Once upon a time, convenience store coolers sold mostly soft drinks. Today, customers are demanding a range of beverage options. What’s more, beverage channels are blurring and healthy options and interesting flavor combinations are driving sales. Enter kombucha.
Kombucha is a fermented tea with probiotic and immunity boosting benefits that is often sold in cooler cases at convenience stores.
Kombucha is a fizzy drink usually made with green or black tea and sugar (or honey, agave, etc.) as well as yeast and various flavors like ginger or blueberry.
The beverage is known to appeal to health-conscious consumers, and it has especially picked up steam in convenience store cold vaults in major cities, and especially on the West Coast, as consumers continue to seek healthier options to traditional soft drinks. Some convenience stores also offer kombucha on tap.
For example, Denver-based Choice Markets features 40 different SKUs of bottled kombucha in the cold vault, and in addition it features kombucha on tap. Portland-based Green Zebra Grocery, which is known as a health-focused convenience store was one of the first to feature on-tap kombucha. Now, the trend toward kombucha has gone mainstream. In December 2020, 7-Eleven announced it was rolling out KÖE Kombucha in a range of flavors to 1,300-plus locations in Southern California.
With its range of interesting flavors — which resonate with Millennials who love flavor experimentation — and carbonated kick, combined with its health properties, kombucha continues to hold its own at convenience stores.
The beverage is touted for aiding digestion, promoting gut-health (those probiotics), as well as offering an antioxidant boost, beneficial bacteria, acids and enzymes (that also help with the digestive process). Some kombucha fans believe it can even help prevent disease and promote longevity.
Kombucha contains very low levels of alcohol, usually under 0.5%. Hard kombucha also exists with alcohol levels similar to your typical craft beer.
Home-brewing trends have helped boost kombucha’s popularity. To home-brew kombucha do-it-yourself (DIY)-inspired consumers need to obtain a SCOBY — which stands for symbiotic culture of bacteria and yeast — and then brew using tea and sugar in a clean environment.
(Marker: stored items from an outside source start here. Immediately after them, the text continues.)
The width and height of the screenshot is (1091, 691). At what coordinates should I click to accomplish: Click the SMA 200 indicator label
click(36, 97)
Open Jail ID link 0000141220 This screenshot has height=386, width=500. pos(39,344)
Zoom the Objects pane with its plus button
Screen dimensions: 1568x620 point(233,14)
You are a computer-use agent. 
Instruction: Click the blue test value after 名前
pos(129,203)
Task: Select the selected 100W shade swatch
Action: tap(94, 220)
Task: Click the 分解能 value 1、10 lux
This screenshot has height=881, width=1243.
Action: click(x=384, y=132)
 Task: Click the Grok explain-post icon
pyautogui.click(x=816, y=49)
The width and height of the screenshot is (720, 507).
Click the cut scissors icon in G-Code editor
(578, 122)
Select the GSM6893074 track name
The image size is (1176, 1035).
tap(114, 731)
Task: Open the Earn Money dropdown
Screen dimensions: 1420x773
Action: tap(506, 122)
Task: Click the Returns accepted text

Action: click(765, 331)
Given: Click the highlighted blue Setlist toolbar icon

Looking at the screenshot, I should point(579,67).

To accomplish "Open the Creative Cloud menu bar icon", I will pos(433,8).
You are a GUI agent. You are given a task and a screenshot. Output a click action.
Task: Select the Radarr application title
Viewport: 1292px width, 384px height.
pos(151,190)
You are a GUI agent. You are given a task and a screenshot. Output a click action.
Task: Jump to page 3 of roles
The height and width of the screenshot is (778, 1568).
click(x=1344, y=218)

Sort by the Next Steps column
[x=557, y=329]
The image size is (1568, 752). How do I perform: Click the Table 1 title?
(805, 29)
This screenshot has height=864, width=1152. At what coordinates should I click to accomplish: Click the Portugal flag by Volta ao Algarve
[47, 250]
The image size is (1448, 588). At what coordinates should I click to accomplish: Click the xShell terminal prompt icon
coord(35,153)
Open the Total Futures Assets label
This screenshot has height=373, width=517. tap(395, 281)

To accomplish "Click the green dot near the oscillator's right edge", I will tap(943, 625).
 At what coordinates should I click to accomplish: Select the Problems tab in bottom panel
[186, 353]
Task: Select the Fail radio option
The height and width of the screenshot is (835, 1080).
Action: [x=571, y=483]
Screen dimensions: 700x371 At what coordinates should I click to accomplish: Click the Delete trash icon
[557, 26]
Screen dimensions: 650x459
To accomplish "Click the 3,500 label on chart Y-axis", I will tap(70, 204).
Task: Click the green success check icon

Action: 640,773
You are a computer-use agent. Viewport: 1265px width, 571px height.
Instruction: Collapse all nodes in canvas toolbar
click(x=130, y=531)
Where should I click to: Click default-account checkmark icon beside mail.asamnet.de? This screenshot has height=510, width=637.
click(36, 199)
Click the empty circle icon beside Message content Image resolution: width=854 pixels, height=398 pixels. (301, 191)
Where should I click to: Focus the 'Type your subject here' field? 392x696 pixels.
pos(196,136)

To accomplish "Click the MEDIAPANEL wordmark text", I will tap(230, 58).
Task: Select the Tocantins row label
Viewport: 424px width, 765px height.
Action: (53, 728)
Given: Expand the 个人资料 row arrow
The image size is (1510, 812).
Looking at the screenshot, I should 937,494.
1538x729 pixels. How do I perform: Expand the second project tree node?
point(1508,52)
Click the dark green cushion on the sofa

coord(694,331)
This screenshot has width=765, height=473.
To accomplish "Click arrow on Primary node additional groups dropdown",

But not everyone wants to wait weeks for their kombucha to finish brewing, making ready-to-drink kombucha from the c-store cooler a fast, easy alternative.
The global kombucha market is expected to grow at a compound annual growth rate of 17.50% through 2026, per Mordor Intelligence’s report, “Kombucha Market – Growth, Trends, COVID-19 Impact and Forecasts (2021 – 2026).”